Sasquatch Coffee's Gunnar Monson has nothing on Mark and Sandy Klien who own a Bigfoot coffee stand!
Our friend from Monster X Radio, Gunnar Monson, has a small coffee business he runs on the side called Sasquatch Coffee. Alas, he is not the only person making money off of Bigfoot's name and notoriety. Meet the Kliens. they were featured recently in the Washington Herlad and their Bigfoot coffee stand. Whats the difference? The Kliens are big business with souvenirs and their coffee stand actually having been featured in a bigfoot movie, Harry and the Hendersons. Sorry Gunnar, you lose this round.
From The Washington Herald:
No bodacious bikini baristas at this coffee stand.
The attraction is a hairy dude with big feet.
And that’s if you get lucky.
What’s up with that?
Sandy and Mark Klein know flesh and cleavage aren’t the only espresso perks that work. They’ve have been cashing in on Bigfoot for more than 25 years at the Espresso Chalet on U.S. 2.
The mythical primate is the theme at this java joint, though his appearances are suspect.
“He was here earlier,” Mark told me with a straight face. “He brought some huckleberries and we traded it for a latte.”

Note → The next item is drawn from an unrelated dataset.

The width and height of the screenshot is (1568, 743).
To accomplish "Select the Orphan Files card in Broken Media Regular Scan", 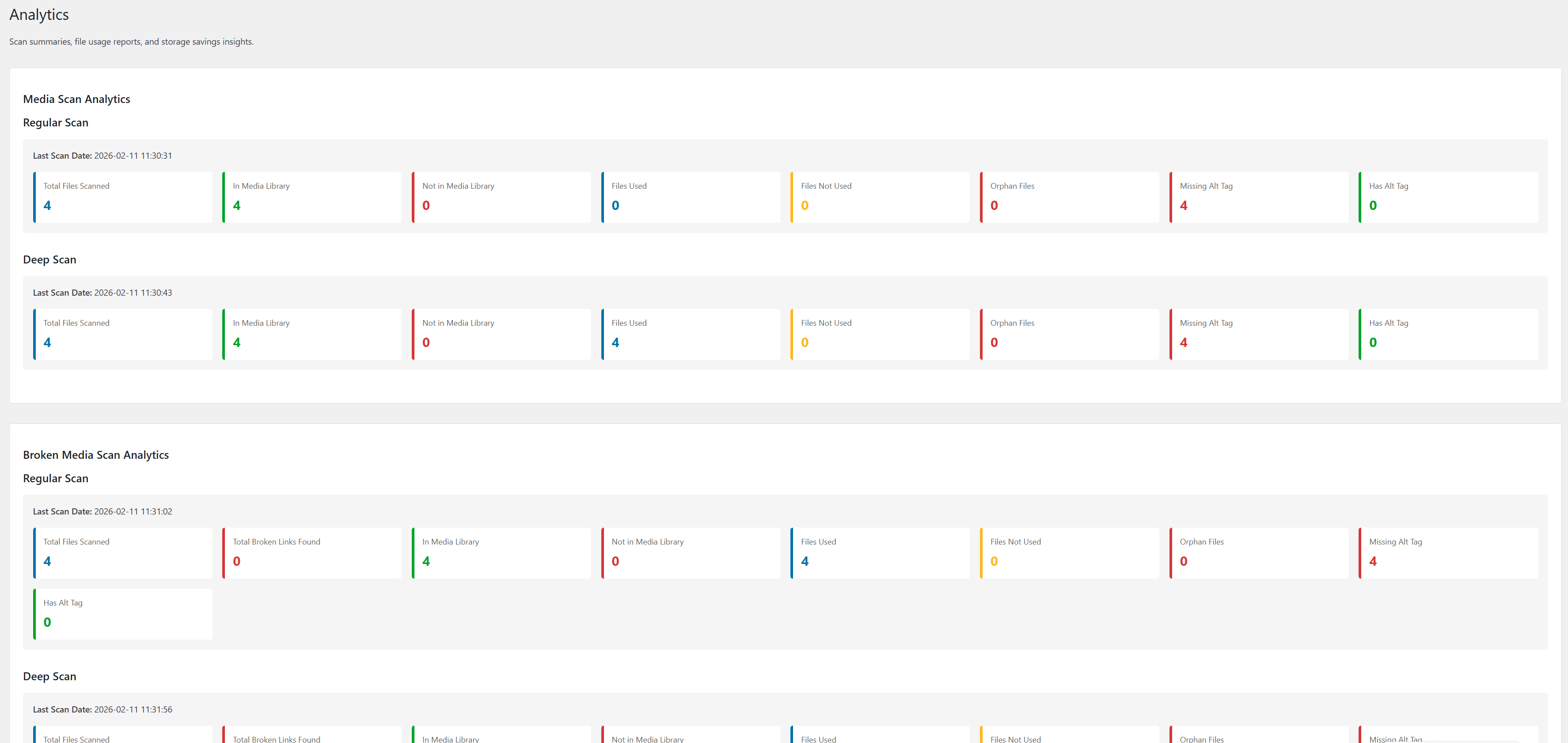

Mark, a 60-year-old in a Bavarian hat and a mischievous grin, admits he says that 100 times a day to customers asking “Where’s Bigfoot?”
Bigfoot’s likeness is everywhere at the chalet that sits against the backdrop of Mount Index. There are Bigfoot signs, statues, souvenirs, specials and footprints.

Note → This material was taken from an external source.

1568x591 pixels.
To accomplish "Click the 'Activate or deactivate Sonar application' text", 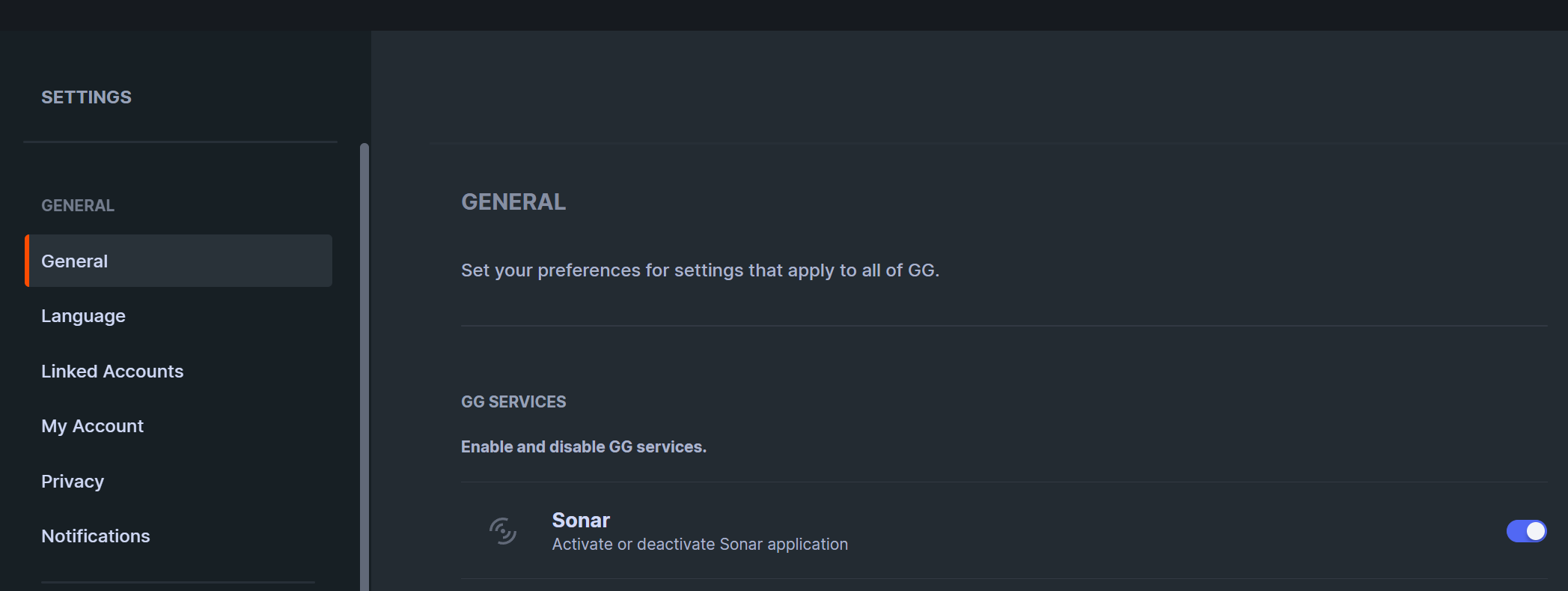I will click(x=700, y=545).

But sightings are dubious of the rockstar ape.
Oh, well. At least you can drink like a Sasquatch.
Six bucks buys the 32-ounce Bigfoot Quad.
A Stevens Passquatch latte is $3.25. The $5 Lift Ticket has four shots of espresso with heavy cream in an 8-ounce cup.
Coffee separates the humans from the apes.
There are 187 flavors, including Vampire Blood. The dozen milk choices include hemp, goat and almond.
Giant — really, they are huge — Bigfoot cookies, handmade by Sandy, are a steal for $2.50.
Much to the relief of many tourists, hikers and skiers along this scenic but lonely stretch of highway, there are two portable toilets. Wait. Not so fast. The doors are locked. To get the key to the door you have to buy something.
“There is no minimum purchase,” Mark said. “Pick up a stick of gum. It’s a little show of graditude and it helps pay for maintenance of the toilets. The toilets cost us $3,000 a year. We’re not Starbucks. We’re not McDonald’s.”